== DATA SUPPLIED ==
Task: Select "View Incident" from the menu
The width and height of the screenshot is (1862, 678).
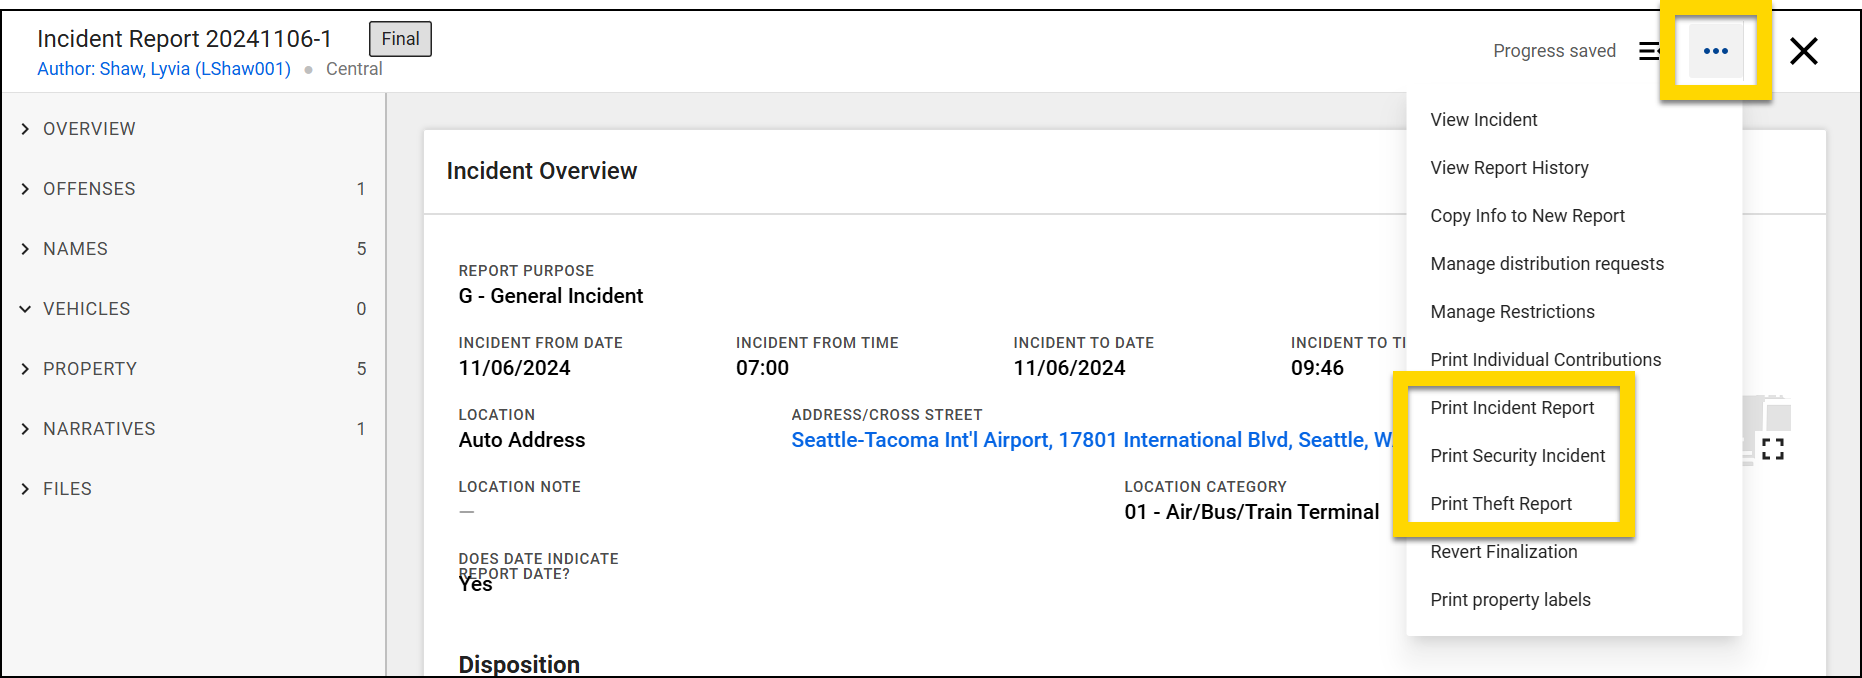Action: click(1484, 119)
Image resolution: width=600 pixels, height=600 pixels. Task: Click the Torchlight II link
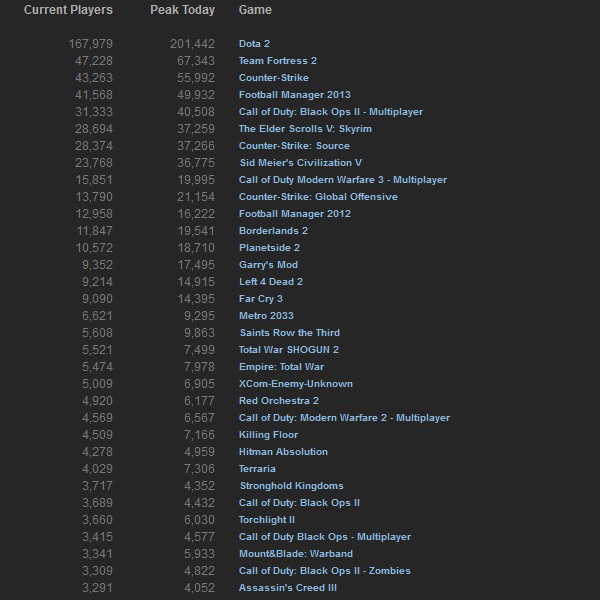(x=267, y=520)
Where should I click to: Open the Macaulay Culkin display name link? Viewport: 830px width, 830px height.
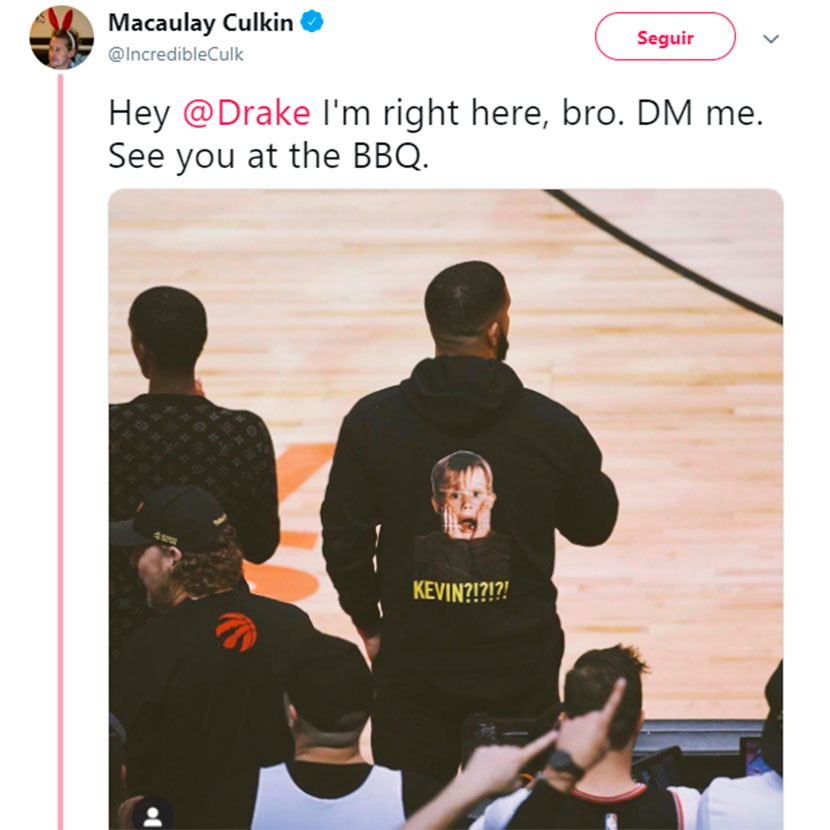[201, 23]
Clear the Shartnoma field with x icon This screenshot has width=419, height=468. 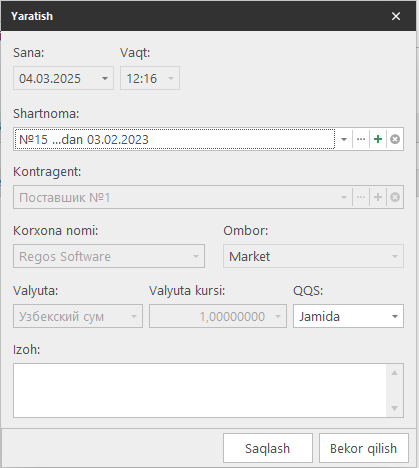point(395,139)
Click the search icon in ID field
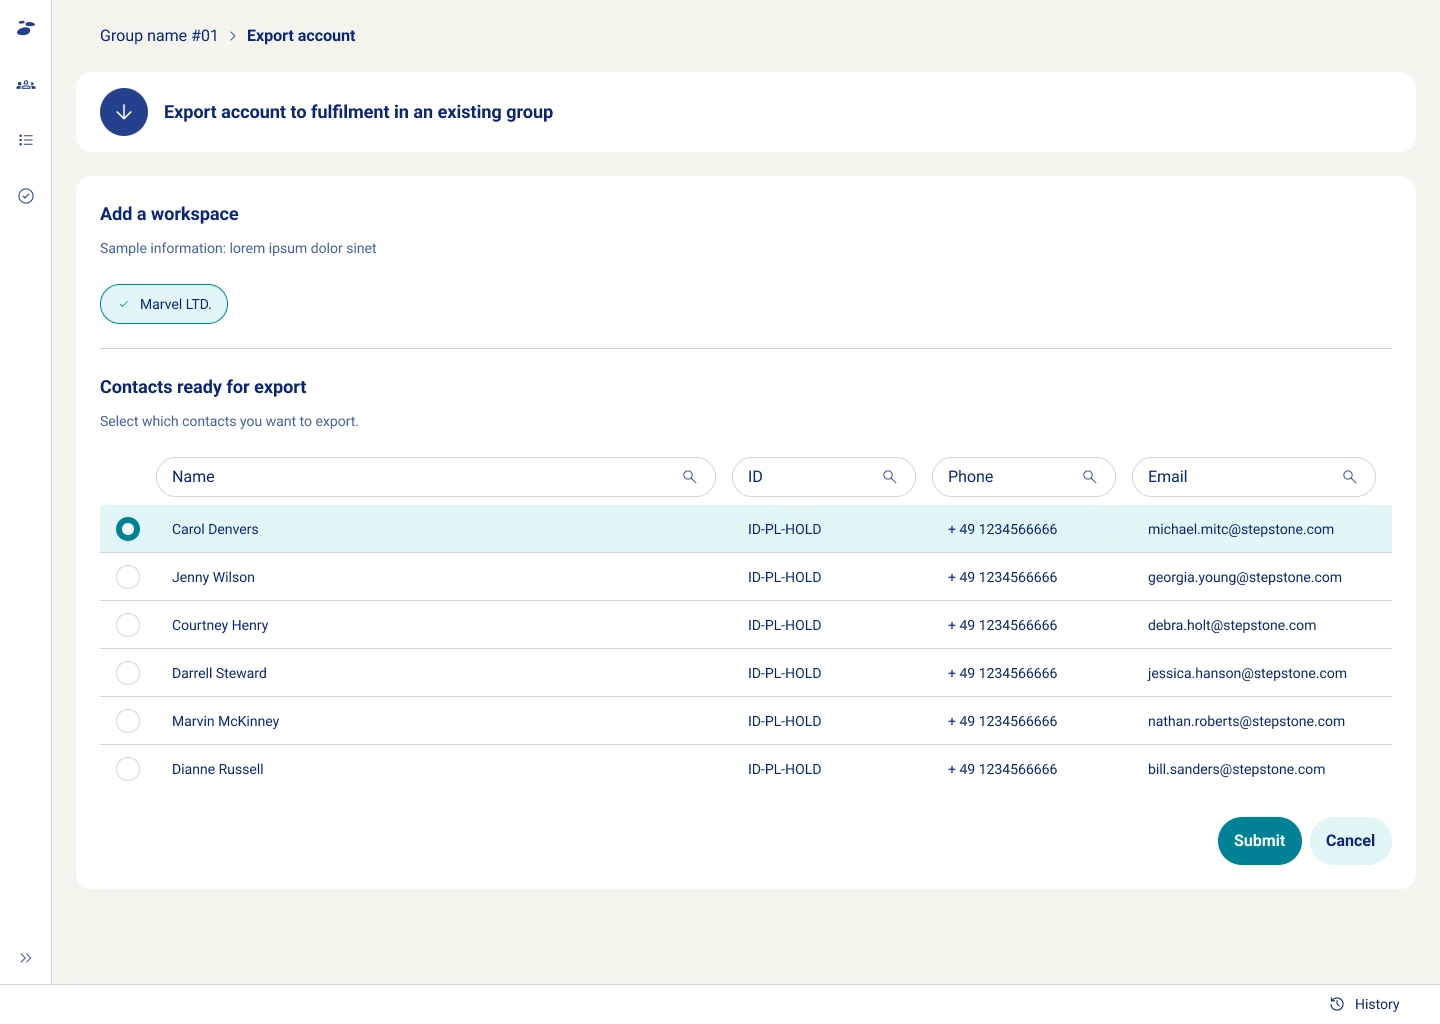Viewport: 1440px width, 1024px height. click(x=889, y=477)
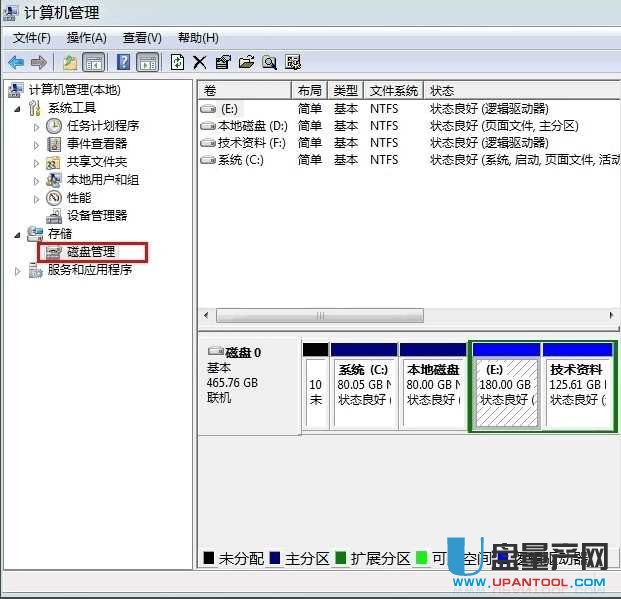
Task: Click the Up one level folder icon
Action: click(70, 62)
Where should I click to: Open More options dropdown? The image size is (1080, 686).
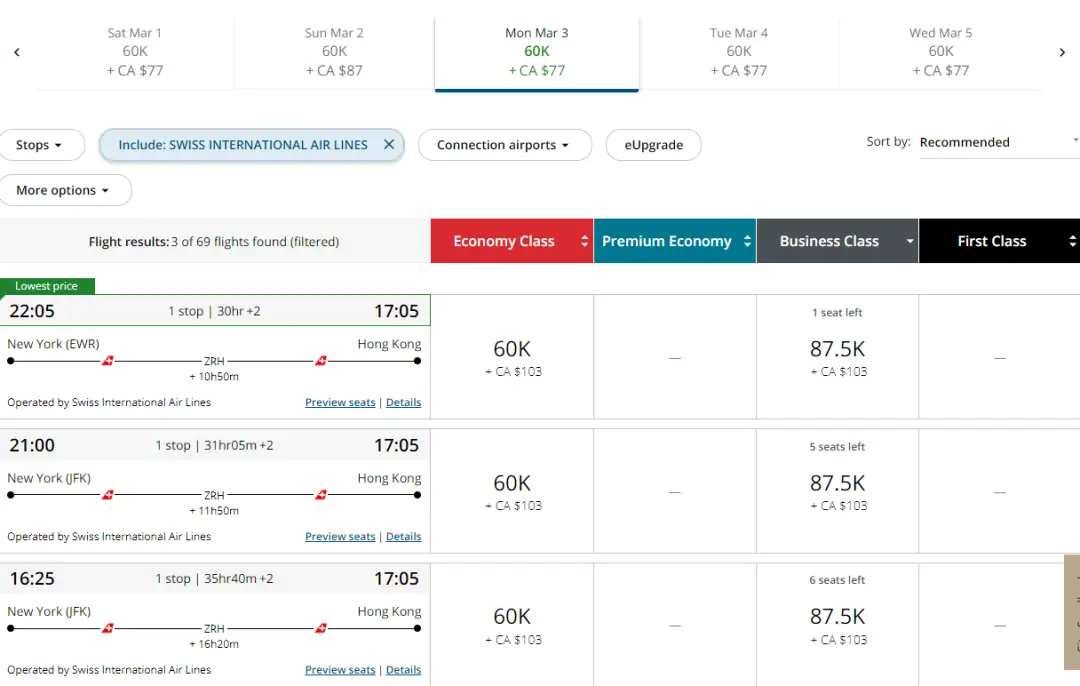(63, 190)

== DESCRIPTION OF THE TASK ==
Transcribe word for word only the lines from the one with "Where should I click to: Open More" through the end of the listing; every picture is to be omitted.

== ANSWER TO THIS TASK ==
Where should I click to: Open More options dropdown? The image size is (1080, 686).
(63, 190)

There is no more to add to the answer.